Les évolutions sociétales et technologiques ne cessent de transformer le monde du travail. En ce moment, on entend beaucoup parler de l’intelligence artificielle. Quelles conséquences cette technologie aura-t-elle sur la formation professionnelle et le choix d’un métier chez les jeunes ?
Je ne peux pas donner une réponse définitive à cette question, car ces évolutions progressent à un rythme effréné. À l’été 2022, quelques semaines avant le lancement de ChatGPT, qui aurait pu penser que plus de la moitié des élèves du secondaire II utiliseraient chaque semaine l’intelligence artificielle pendant les cours un an plus tard ? Nous avons toutefois pu remarquer que ces solutions d’intelligence artificielle ont déclenché un sentiment d’insécurité chez les jeunes notamment, mais pas seulement. De plus, elles ont poussé les jeunes à s’intéresser instinctivement aux métiers manuels, moins menacés par la technologie.

Le monde professionnel évolue également en ce qui concerne les rôles de genre. Aujourd’hui, on essaie de plus en plus de faire en sorte que les jeunes s’intéressent à des métiers associés à l’autre genre, comme lors de la journée Futur en tous genres. Dans quelle mesure ces efforts portent-ils leurs fruits ?
Il n’est pas possible de répondre à cette question de manière générale, car les différentes mesures sont rarement évaluées d’un point de vue scientifique. Mais si l’on observe les décisions effectivement prises par les jeunes, on remarque que le choix d’une profession est devenu moins fondé sur le genre uniquement de façon marginale au cours des quinze dernières années. À l’exception de la formation initiale d’employé/e de commerce, les jeunes hommes et femmes optent le plus souvent pour des apprentissages qui correspondent majoritairement à des stéréotypes de genre. Cela ne signifie pas automatiquement que toutes les initiatives ont échoué, car nous ne pouvons pas savoir comment le processus du choix d’un métier serait aujourd’hui si aucune mesure n’avait été implémentée.

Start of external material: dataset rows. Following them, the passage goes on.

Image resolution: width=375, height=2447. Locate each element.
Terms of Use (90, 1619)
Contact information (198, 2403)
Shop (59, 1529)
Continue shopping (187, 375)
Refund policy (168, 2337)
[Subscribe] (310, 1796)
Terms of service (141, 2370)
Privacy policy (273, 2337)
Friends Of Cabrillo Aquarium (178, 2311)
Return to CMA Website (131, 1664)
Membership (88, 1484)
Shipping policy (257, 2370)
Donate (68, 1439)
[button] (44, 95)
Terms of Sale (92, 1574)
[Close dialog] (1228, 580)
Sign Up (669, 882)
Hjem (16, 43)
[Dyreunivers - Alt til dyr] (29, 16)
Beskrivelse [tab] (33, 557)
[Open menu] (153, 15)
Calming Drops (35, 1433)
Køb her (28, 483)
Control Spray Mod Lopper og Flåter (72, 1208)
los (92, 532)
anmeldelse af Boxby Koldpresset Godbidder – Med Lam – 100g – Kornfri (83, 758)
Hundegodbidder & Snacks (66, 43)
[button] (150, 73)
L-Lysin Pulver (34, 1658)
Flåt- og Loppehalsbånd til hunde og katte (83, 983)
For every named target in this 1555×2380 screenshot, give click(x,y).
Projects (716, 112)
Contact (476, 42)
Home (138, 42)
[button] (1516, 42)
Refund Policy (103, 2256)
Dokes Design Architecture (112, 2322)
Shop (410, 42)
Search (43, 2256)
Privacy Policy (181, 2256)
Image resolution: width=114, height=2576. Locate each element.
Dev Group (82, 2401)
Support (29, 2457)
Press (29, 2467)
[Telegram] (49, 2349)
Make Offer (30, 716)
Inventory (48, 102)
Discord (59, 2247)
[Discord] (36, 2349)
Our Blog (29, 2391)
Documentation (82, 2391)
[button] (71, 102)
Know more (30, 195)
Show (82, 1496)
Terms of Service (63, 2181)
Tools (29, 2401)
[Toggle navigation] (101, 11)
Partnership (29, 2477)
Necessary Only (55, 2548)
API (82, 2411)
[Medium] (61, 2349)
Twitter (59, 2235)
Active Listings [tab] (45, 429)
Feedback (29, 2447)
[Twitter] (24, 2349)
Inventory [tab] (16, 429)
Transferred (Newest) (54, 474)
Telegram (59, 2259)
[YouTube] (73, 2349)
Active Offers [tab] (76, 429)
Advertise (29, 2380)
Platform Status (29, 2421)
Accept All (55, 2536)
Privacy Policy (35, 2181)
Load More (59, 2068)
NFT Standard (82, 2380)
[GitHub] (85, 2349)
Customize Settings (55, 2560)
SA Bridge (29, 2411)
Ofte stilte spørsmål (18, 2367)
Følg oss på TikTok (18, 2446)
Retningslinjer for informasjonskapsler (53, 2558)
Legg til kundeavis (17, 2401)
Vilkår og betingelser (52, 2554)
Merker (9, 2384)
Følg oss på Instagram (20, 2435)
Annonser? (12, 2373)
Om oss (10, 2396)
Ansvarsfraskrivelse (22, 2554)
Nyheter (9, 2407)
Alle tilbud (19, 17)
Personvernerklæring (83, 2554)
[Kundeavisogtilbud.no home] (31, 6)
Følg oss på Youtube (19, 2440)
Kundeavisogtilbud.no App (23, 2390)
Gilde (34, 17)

Quelle influence les parents ont-ils sur le choix de leurs enfants concernant une profession spécifique à un genre ?
Les parents exercent toujours une forte influence sur le choix de la profession de leurs enfants, comme l’indiquent les réponses des jeunes au baromètre des transitions annuel du SEFRI. Récemment, nous avons voulu savoir si les parents poussaient leurs enfants vers des métiers avec des stéréotypes de genre. Nos recherches ont démontré que tant les pères que les mères sont très ouverts quant au choix de profession de leurs filles et ne montrent aucune inclinaison vers des métiers typiquement genrés. Il en est tout autre pour les fils : les parents ont très souvent tendance à leur conseiller des métiers plutôt masculins.

En Suisse, la formation professionnelle initiale ouvre les portes de multiples offres de formation complémentaires. Toutefois, de nombreux parents sont d’avis que leurs enfants ne peuvent faire carrière qu’en allant à l’université. Que leur diriez-vous pour les intéresser à la formation professionnelle ?
Il existe malheureusement encore des parents dans ce cas de figure, alors que la perméabilité de notre système de formation est belle et bien réelle. La possibilité de faire une formation tertiaire dépend uniquement des compétences et de la motivation des jeunes, et non du type de formation pour lequel ils ont opté après l’école obligatoire. Dans mon quotidien de directeur et de professeur, je rencontre régulièrement des collègues qui ont réussi dans leur domaine professionnel ou universitaire en ayant commencé dans la vie active avec un apprentissage.